Dáil debates

Thursday, 24 November 2016

Social Welfare Bill 2016: Report Stage

 

10:40 am

Photo of Thomas PringleThomas Pringle (Donegal, Independent) | Oireachtas source

Having listened to the debate, I find it incredible that the Department cannot act on this. One of the major factors in alleviating the rate of child poverty is the Department of Social Protection. Surely that Department should be modelling the effects and impacts its policies and payments are having on consistent poverty rates on an ongoing basis.

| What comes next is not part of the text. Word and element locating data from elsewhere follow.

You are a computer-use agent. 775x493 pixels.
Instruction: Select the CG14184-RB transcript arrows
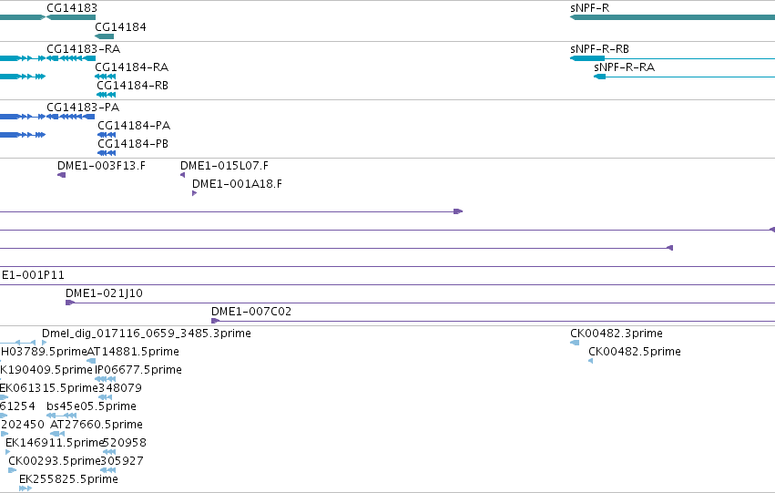click(107, 95)
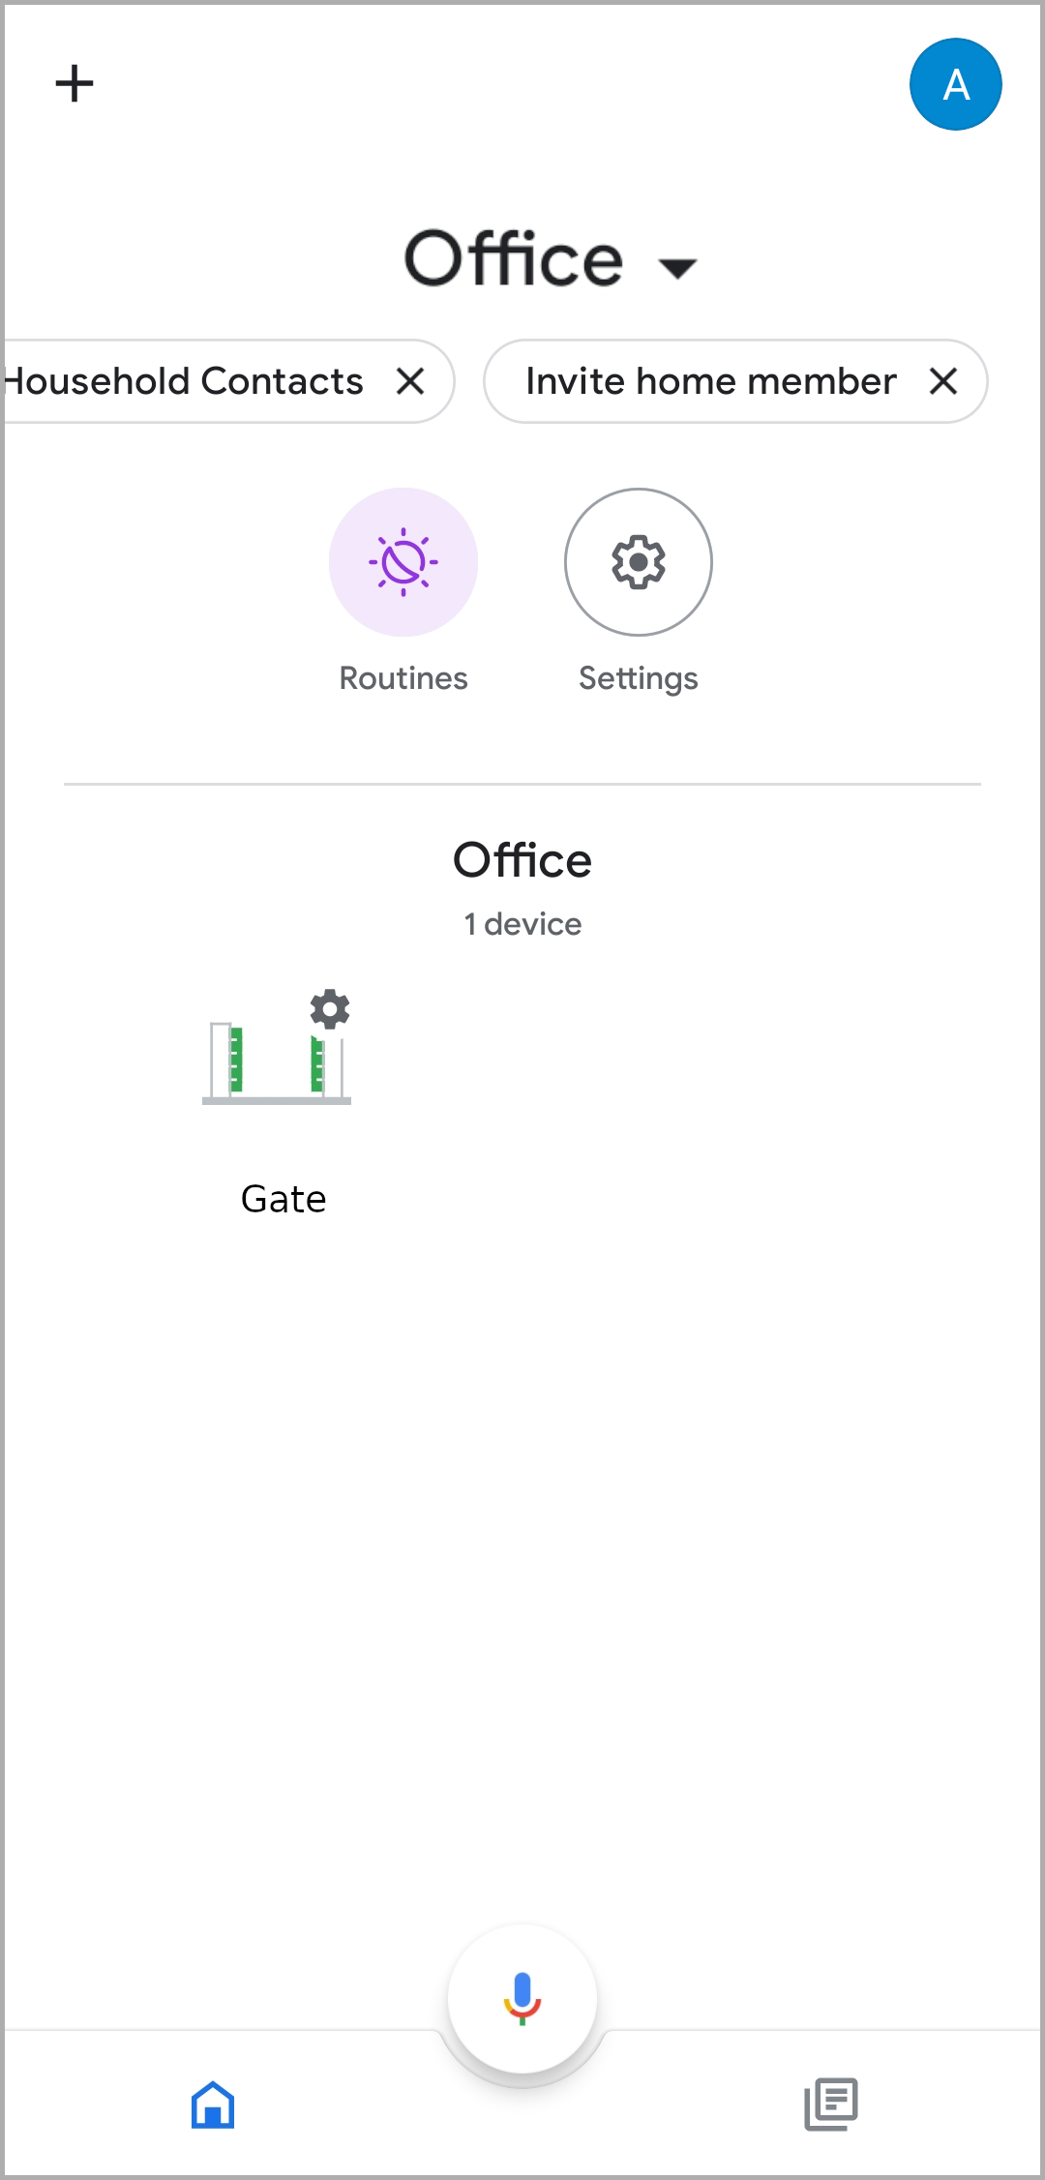Dismiss the Invite home member chip
Image resolution: width=1045 pixels, height=2180 pixels.
coord(943,381)
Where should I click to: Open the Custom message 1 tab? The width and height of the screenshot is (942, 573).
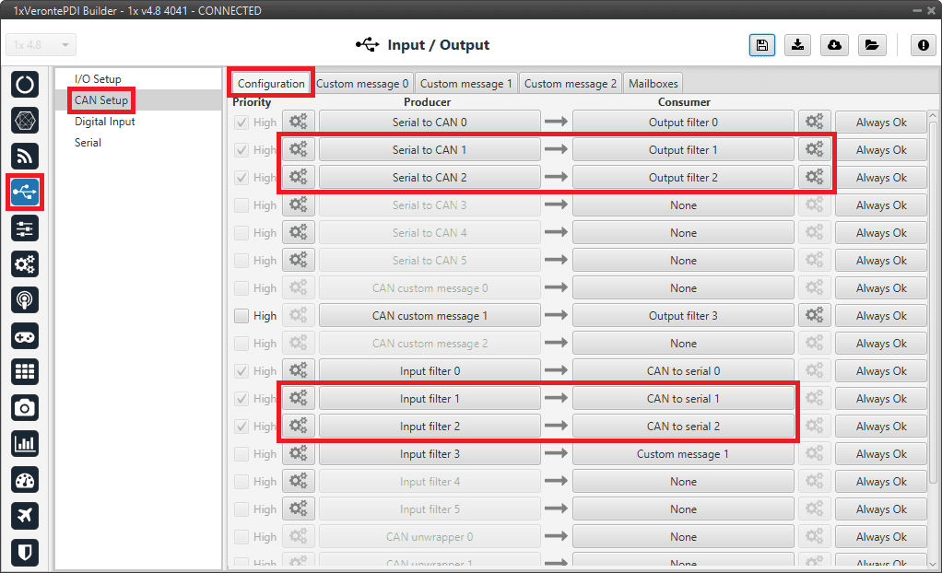(x=465, y=84)
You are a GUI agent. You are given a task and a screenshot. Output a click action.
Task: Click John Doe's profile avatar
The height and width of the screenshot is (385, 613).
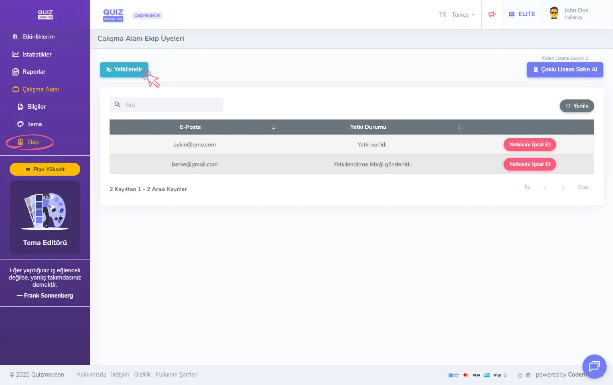coord(554,13)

It seems incredible that the Department could not do this, or is not already doing it. We know what the standard rate measure is for consistent child poverty. There is a percentile figure for median income. The Department has figures for the numbers of people who are transitioning from jobskeeker's allowance into work and who are in receipt of jobseeker's benefit and family income supplement, as well as the number of lone parents in receipt of payments. It also has figures which indicate the lack of any increase in these payments in previous years. It could be modelling these figures on an ongoing basis and there is absolutely no reason it should not be doing this in its day-to-day work. Surely, when it is preparing a budget and looking at whether a specific payment should be increased it looks not only at how much the measure would cost but also at what the potential impact would be. I hope that is what it does in deciding whether payments should be increased.. It beggars belief that, in this day and age, a Department the size of the Department of Social Protection does not have these figures, has to wait for the CSO to supply them and is not doing this work on an ongoing basis. If it was to lay a report before the House that would differ slightly from the report of the CSO to be presented a year later, so be it. At least it would show the Department was being proactive in some way, was actually modelling on a rolling basis and measuring the impact of its own policies and payments.